**Material for this task:**
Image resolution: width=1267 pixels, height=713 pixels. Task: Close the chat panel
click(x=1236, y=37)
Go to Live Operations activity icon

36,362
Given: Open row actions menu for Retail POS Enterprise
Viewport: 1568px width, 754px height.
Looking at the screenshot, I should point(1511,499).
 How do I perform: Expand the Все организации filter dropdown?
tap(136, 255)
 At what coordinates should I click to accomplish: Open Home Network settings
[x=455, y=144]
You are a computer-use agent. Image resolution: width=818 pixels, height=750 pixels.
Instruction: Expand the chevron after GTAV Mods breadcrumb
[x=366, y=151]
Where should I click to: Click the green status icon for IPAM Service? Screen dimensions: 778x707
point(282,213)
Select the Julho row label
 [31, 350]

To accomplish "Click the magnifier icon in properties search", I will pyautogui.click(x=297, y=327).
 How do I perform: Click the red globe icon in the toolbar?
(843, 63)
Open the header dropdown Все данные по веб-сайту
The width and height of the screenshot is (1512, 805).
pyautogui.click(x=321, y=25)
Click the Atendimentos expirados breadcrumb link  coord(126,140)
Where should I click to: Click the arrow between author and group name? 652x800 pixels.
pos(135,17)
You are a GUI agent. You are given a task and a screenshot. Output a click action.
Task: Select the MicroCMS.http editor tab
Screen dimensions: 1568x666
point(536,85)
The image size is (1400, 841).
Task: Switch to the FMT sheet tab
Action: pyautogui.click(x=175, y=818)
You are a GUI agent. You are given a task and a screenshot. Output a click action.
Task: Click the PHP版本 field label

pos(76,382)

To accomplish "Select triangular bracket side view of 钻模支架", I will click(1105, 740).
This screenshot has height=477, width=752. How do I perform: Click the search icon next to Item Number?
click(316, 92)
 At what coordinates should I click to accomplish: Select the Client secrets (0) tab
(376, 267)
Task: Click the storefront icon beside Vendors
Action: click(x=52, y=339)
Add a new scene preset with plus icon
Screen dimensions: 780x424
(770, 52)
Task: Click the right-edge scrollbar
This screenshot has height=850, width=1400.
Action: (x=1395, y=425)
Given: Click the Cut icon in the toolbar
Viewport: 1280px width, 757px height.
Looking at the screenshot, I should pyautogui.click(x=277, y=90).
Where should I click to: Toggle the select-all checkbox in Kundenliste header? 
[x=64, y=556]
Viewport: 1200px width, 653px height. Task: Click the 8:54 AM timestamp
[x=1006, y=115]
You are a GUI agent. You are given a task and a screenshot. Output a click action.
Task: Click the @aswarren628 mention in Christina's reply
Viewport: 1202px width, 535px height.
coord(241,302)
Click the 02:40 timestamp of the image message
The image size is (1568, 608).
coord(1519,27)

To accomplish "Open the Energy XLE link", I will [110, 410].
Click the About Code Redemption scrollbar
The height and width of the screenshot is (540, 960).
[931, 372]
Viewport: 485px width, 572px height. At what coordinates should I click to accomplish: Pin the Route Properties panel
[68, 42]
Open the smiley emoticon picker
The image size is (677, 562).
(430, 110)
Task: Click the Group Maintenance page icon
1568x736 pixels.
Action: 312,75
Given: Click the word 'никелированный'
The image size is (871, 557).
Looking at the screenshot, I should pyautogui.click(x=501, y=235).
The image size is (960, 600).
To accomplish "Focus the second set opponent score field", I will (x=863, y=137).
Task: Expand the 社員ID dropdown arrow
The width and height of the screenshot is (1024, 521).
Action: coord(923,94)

**What to work on:** Where the string "will" appears in a line of the entries above, return that line.

**Output below:**
To accomplish "Click the magnifier icon in properties search", I will pyautogui.click(x=297, y=327).
To accomplish "Select triangular bracket side view of 钻模支架", I will click(1105, 740).
To accomplish "Open the Energy XLE link", I will [110, 410].
To accomplish "Focus the second set opponent score field", I will (x=863, y=137).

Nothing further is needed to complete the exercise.